Purification and characterization of two cold-adapted extracellular tannin acyl hydrolases from an Antarctic strain Verticillium sp P9

Two extracellular tannin acyl hydrolases (TAH I and TAH II) produced by an Antarctic filamentous fungus Verticillium sp. P9 were purified to homogeneity (7.9- and 10.5-fold with a yield of 1.6 and 0.9%, respectively) and characterized. TAH I and TAH II are multimeric (each consisting of approximately 40 and 46 kDa sub-units) glycoproteins containing 11 and 26% carbohydrates, respectively, and their molecular mass is approximately 155 kDa. TAH I and TAH II are optimally active at pH of 5.5 and 25 and 20 degrees C, respectively.

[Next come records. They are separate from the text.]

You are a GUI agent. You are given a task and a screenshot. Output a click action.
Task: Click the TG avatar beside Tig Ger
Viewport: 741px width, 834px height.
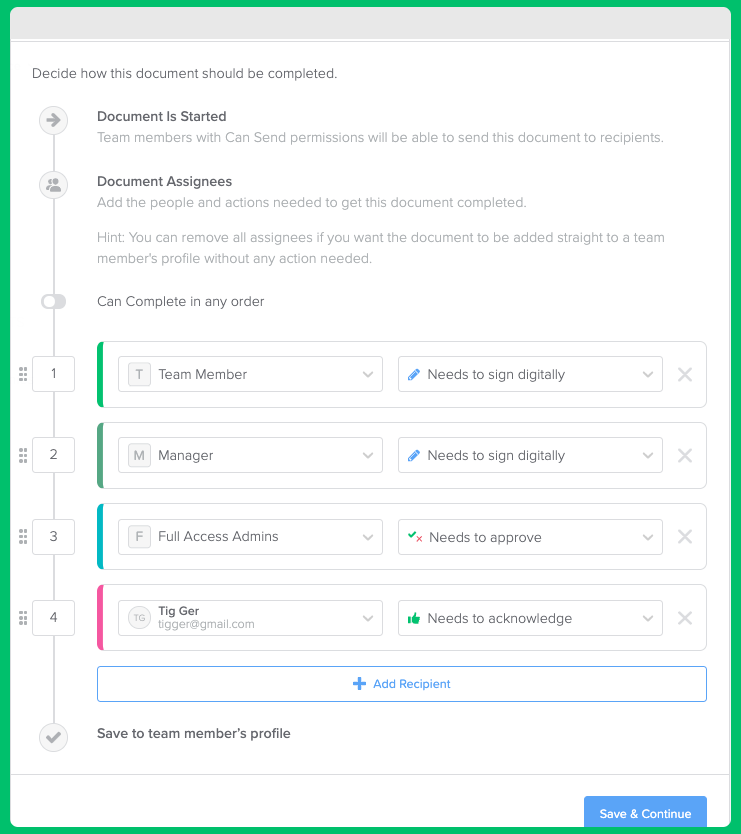(x=139, y=617)
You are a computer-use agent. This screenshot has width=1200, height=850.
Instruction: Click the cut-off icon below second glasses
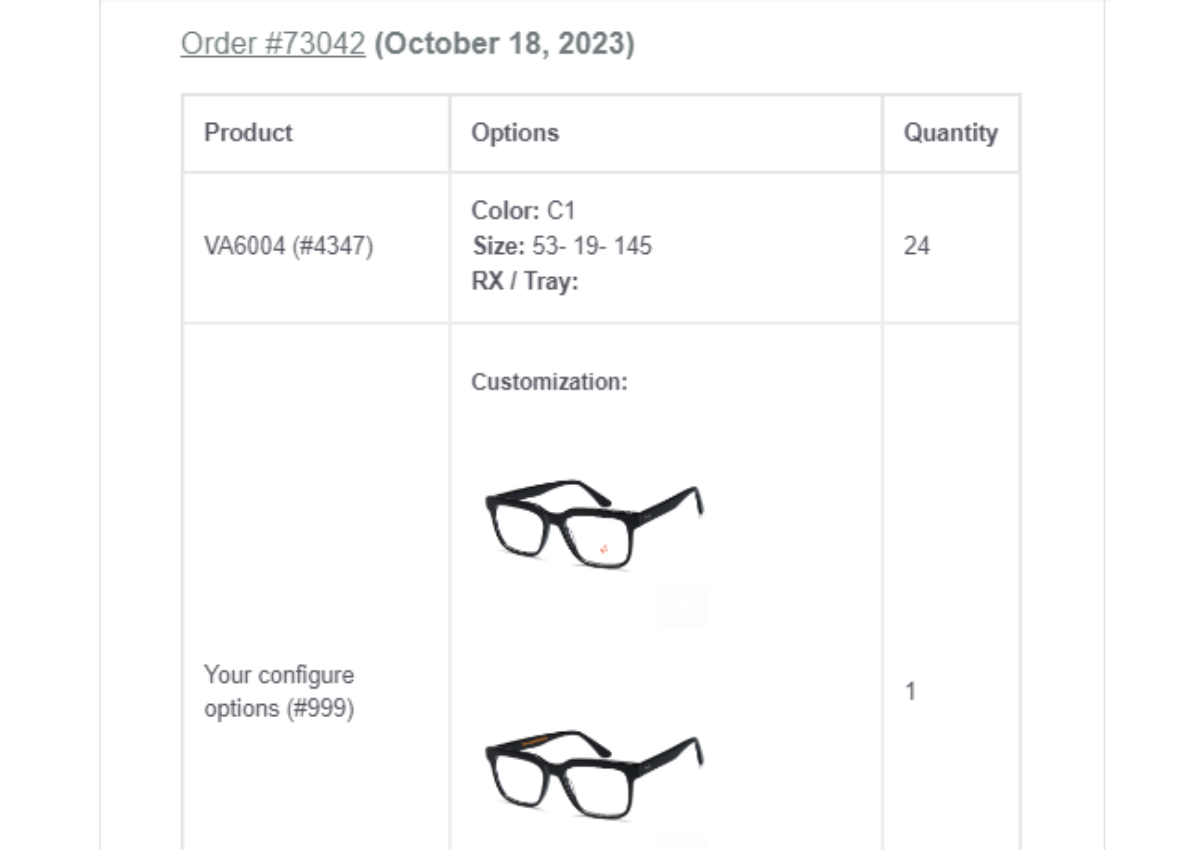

Both the enzymes were activated by Mg2+ and Br- ions and 0.5-2.0 M urea and inhibited by other metal ions (Zn2+, Cu2+, K+, Cd2+, Ag+, Fe3+, Mn2+, Co2+, Hg2+, Pb2+ and Sn2+ ), CO32- anions, Tween 20, Tween 60, Tween 80, Triton X-100, sodium dodecyl sulphate, beta-mercaptoethanol, alpha-glutathione and 4-chloromercuribenzoate. Both tannases more efficiently hydrolyzed tannic acid than methyl gallate. E (a) of these reactions and temperature dependence (at 0-30 degrees C) of k(cat), k(cat)/K-m, Delta G*, Delta H* and Delta S* for both the enzymes and substrates were determined. The k(cat) and k(cat)/K-m values (for both the substrates) were considerably higher for the combined preparation of TAH I and TAH II.